To add to the challenges, federal financial support to states for administering key benefits programs — such as SNAP nutrition assistance — is being reduced by roughly 50%, even as the (rightful) demands to root out fraud and waste grow.

With that in mind, the new anti-fraud task force must be a vehicle for two critical initiatives: First, a broad rethinking of administrative policies — including giving states and, where relevant, counties greater flexibility in how they administer the programs, deal with endemic workforce shortages and more. 

This must include serious proposals to break down longstanding departmental, organizational and data silos, create integrated eligibility and administrative processes that can help harmonize and simplify the vast array of related programs, many of which serve the same families and rely on the same data to determine eligibility. 

At the same time, the task force should be a vehicle for a concerted national effort to modernize the technologies that undergird the array of programs. A successful effort will require significant investments of tax dollars at the federal, state and local levels. As daunting as some of those investments might seem, when compared to the amount of money wasted today, it will be pennies.
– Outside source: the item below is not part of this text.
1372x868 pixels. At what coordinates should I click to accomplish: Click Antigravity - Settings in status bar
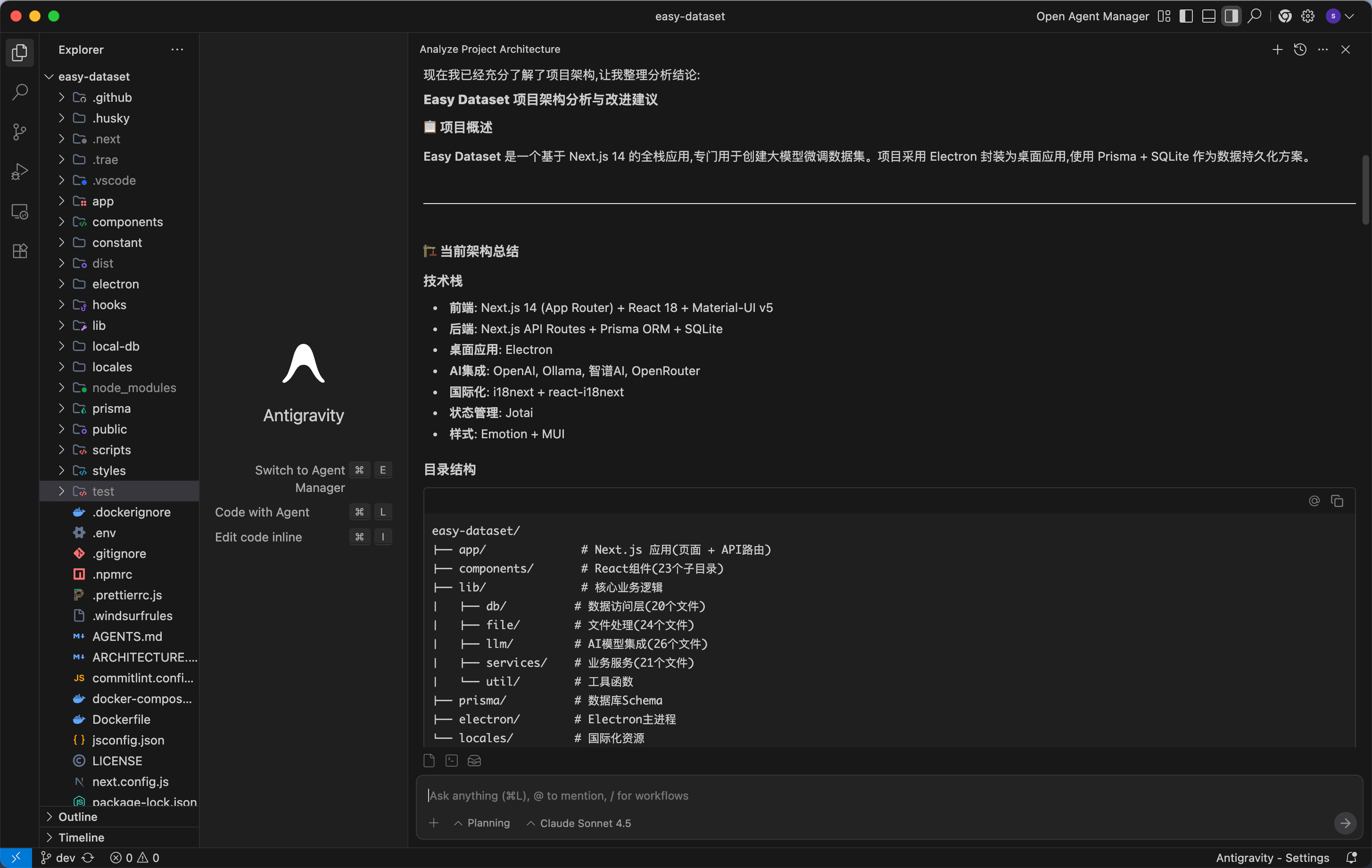[1273, 857]
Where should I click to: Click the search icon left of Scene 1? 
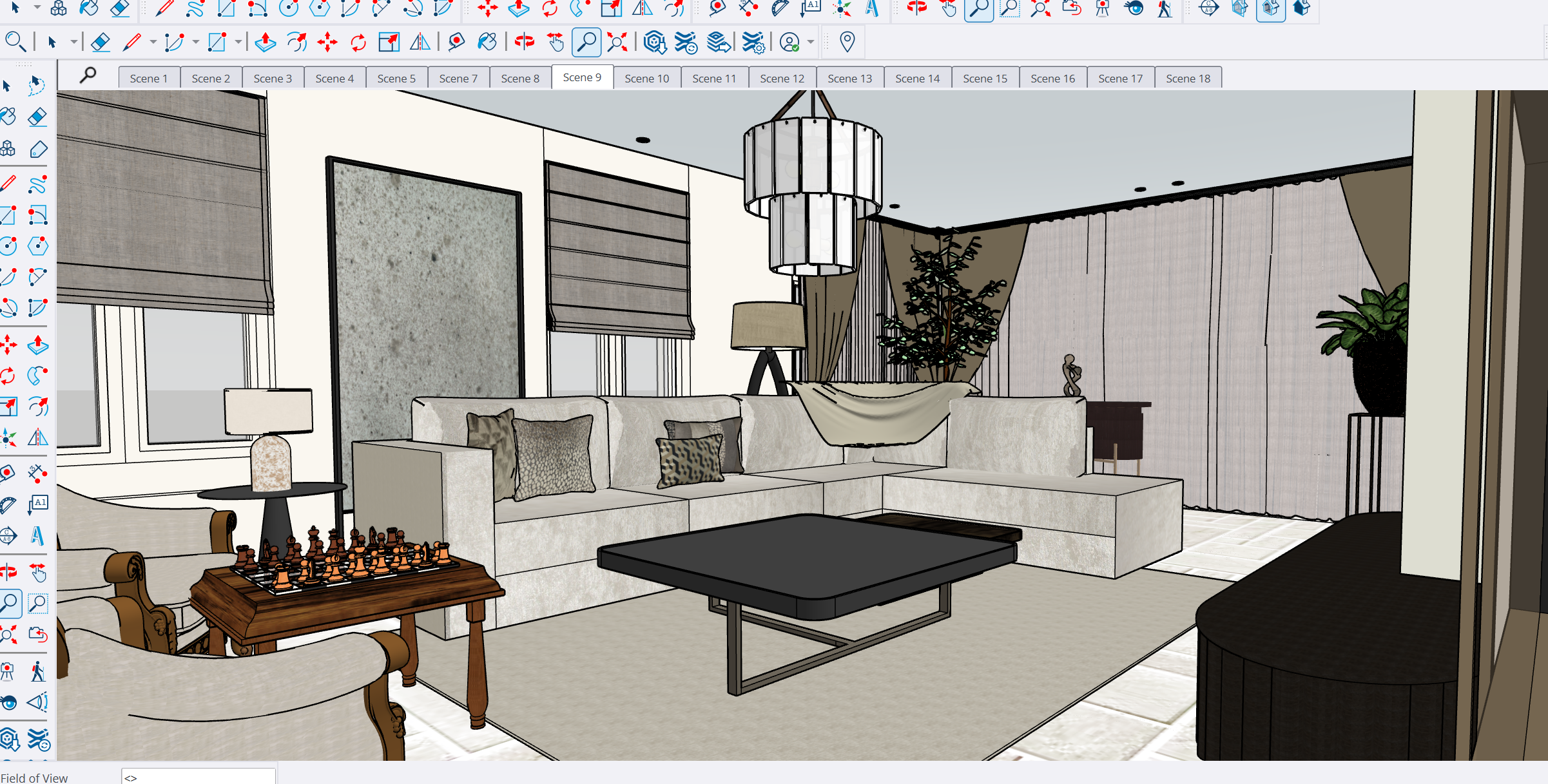(x=88, y=75)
Combating fraud is a noble exercise, but combating longstanding systemic barriers to innovation and performance is, in many ways, harder. Yet, its returns will be exponentially greater, improvements in program integrity will be more significant and the resulting restoration of trust in programs that serve those most in need will serve us all.

Stan Soloway is chairman of the National Academy of Public Administration and chair of the Center for Accountability, Modernization and Innovation, which advocates for innovations in public services delivery.